The problem is what to do about it. The United States is making the moves that it can, pledging $1 billion in aid to Ukraine while freezing the assets and blocking the U.S. visas of anyone determined to have impeded democracy, contributed to violence or engaged in corruption in Ukraine. The European Union has also offered at least $15 billion in aid.
The Obama administration is also looking at accelerating efforts to export natural gas to Ukraine in an effort to undercut the economic influence of Russia, which depends upon energy exports for up to half the government’s revenues.

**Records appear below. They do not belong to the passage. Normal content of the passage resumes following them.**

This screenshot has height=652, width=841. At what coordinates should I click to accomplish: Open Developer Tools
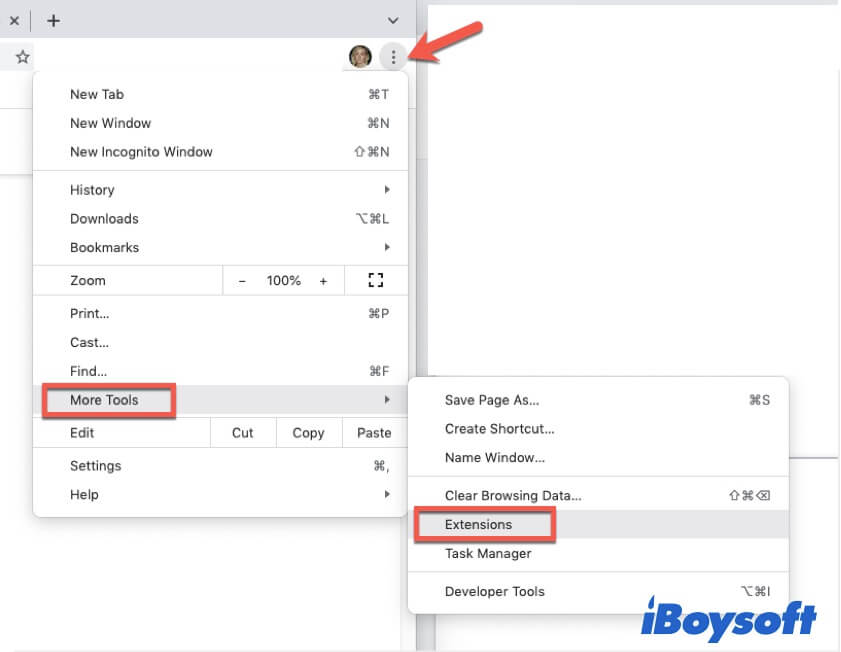click(496, 591)
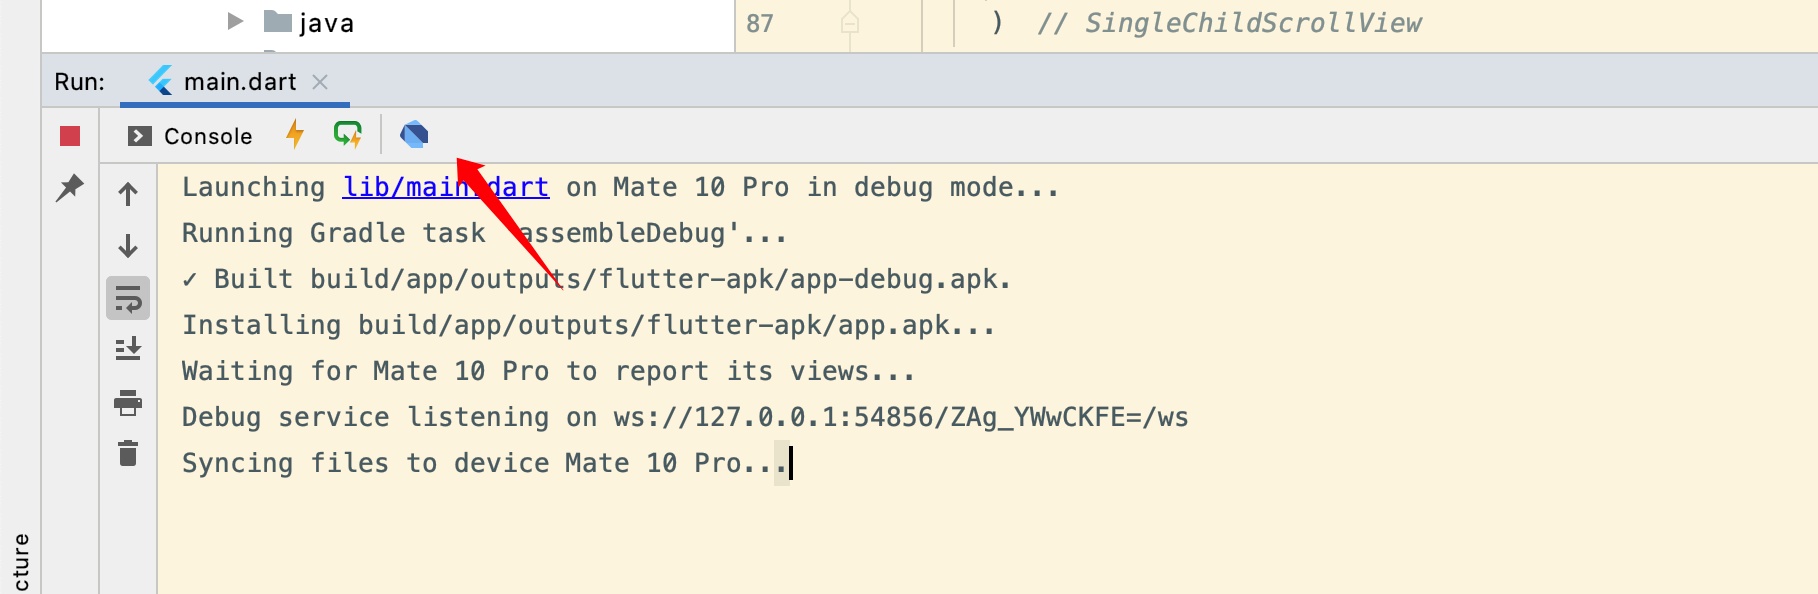Viewport: 1818px width, 594px height.
Task: Toggle scroll to end of console
Action: [x=128, y=349]
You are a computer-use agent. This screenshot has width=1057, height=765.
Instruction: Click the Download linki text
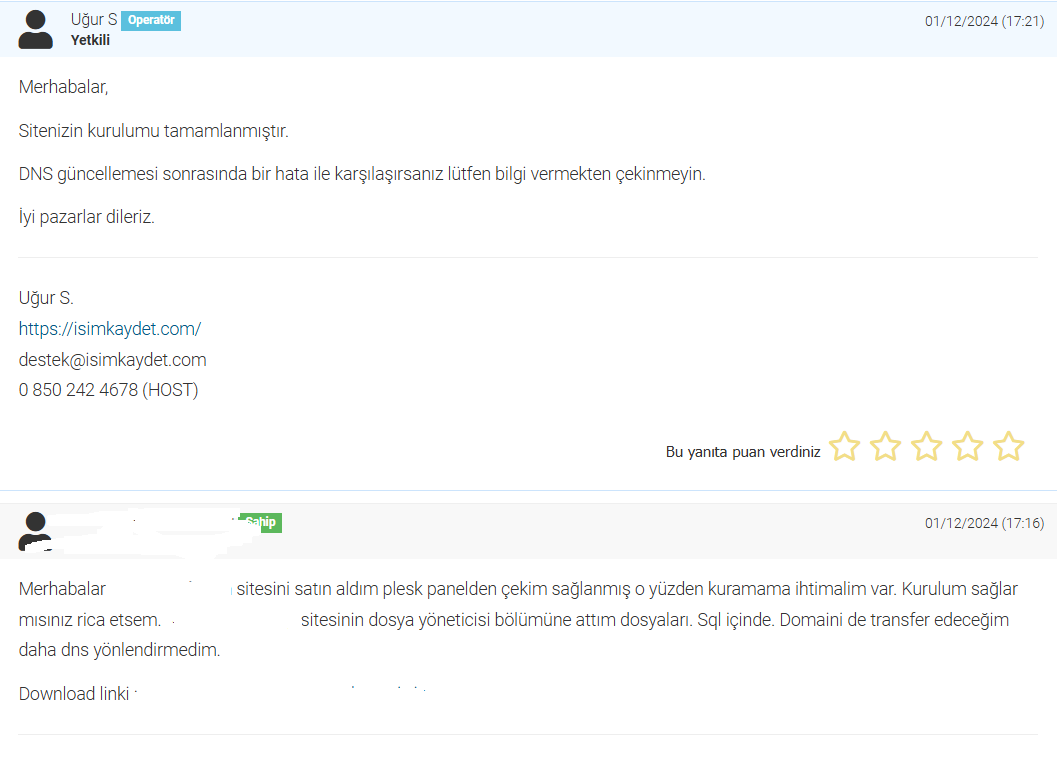click(x=74, y=694)
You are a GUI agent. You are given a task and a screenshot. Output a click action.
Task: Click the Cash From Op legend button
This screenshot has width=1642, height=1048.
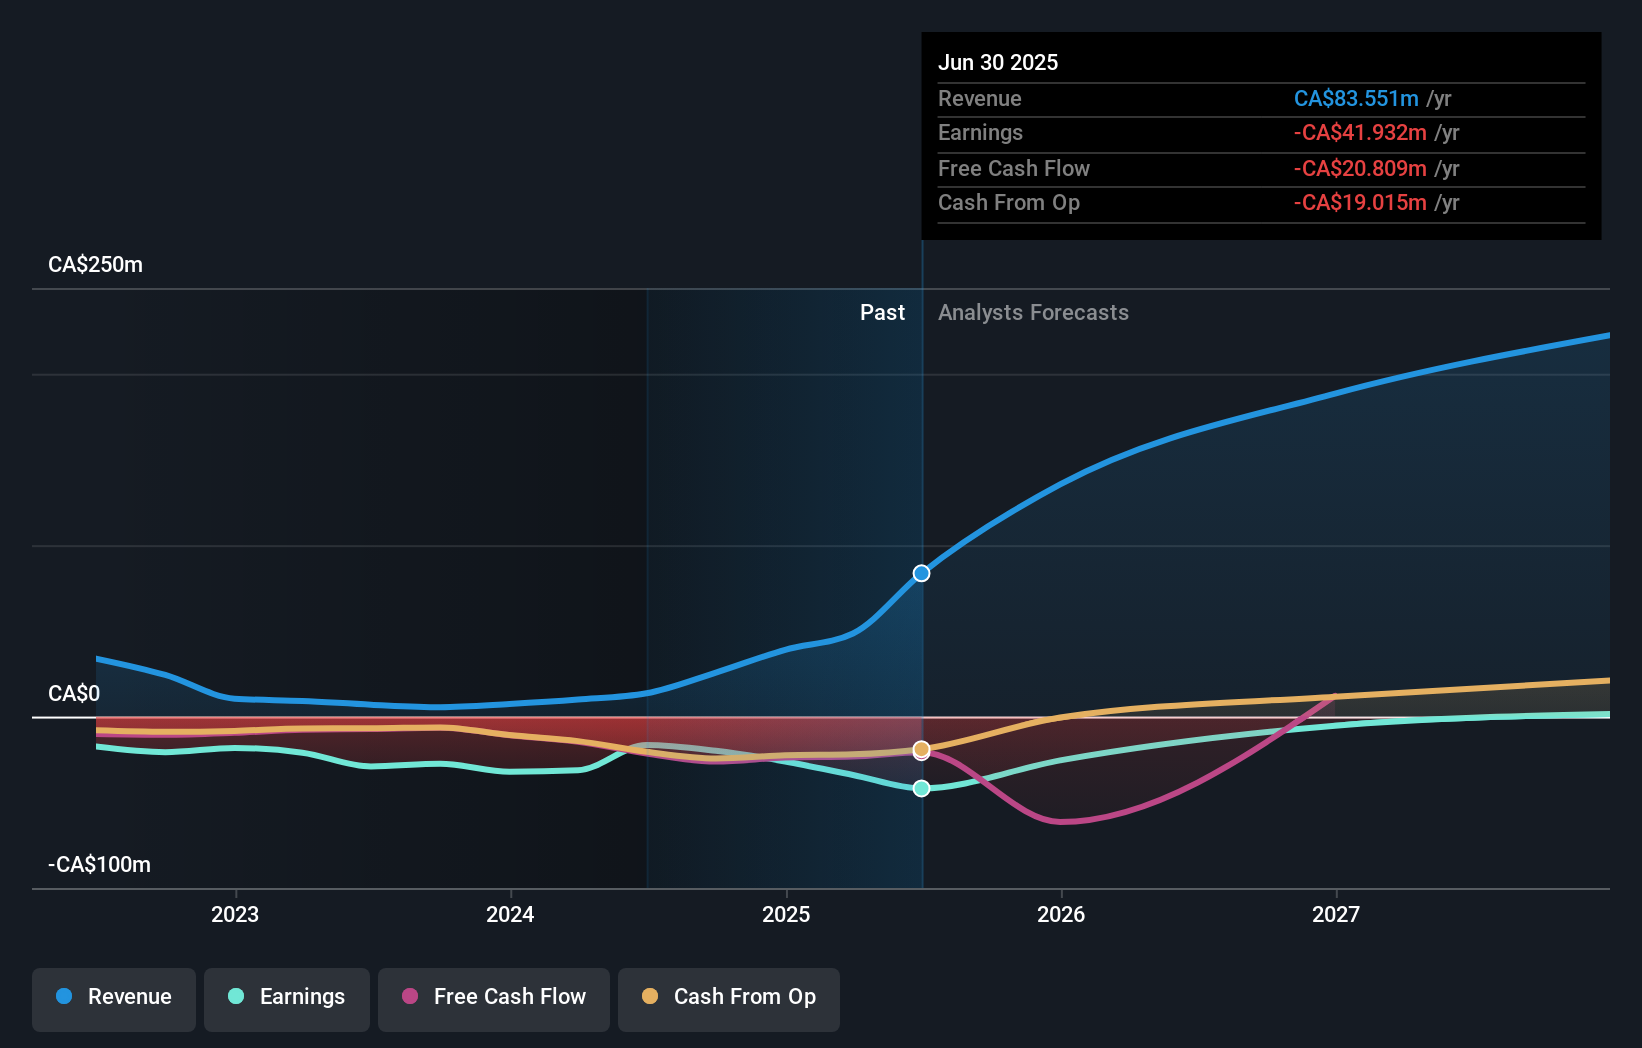coord(728,997)
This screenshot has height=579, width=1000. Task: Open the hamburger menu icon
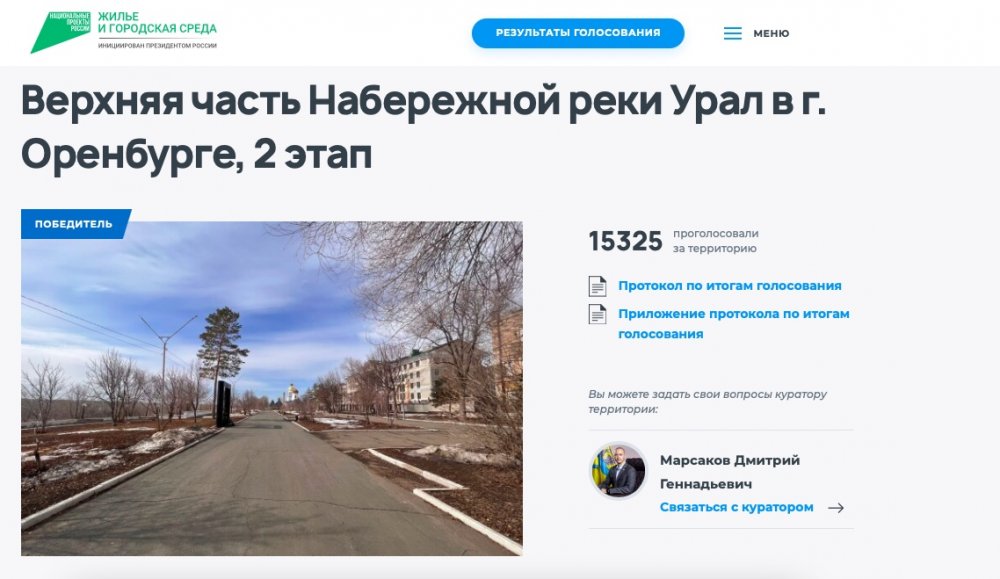[x=732, y=33]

In addition, Defense Secretary Chuck Hagel has sent warplanes to patrol the skies over Latvia, Estonia and Lithuania, at the request of those countries. He has also boosted training flights with the Polish military. Poland is Ukraine’s western neighbor.
It would be a mistake – Putin’s mistake – if this crisis escalates into a military confrontation. While U.S. flights in the region could be seen as a provocation, they are more likely to help contain Putin’s wild ambitions, whatever they may be.
It will be important for all to remember that the importance of ending this crisis has to take precedence over domestic politics and even over the urge to punish Russia. Putin is more likely to pull back if he is given a graceful exit from the mess he caused.
Or maybe he doesn’t want that. Maybe he’s a throwback not just to the Soviet Union, but to March of 1938.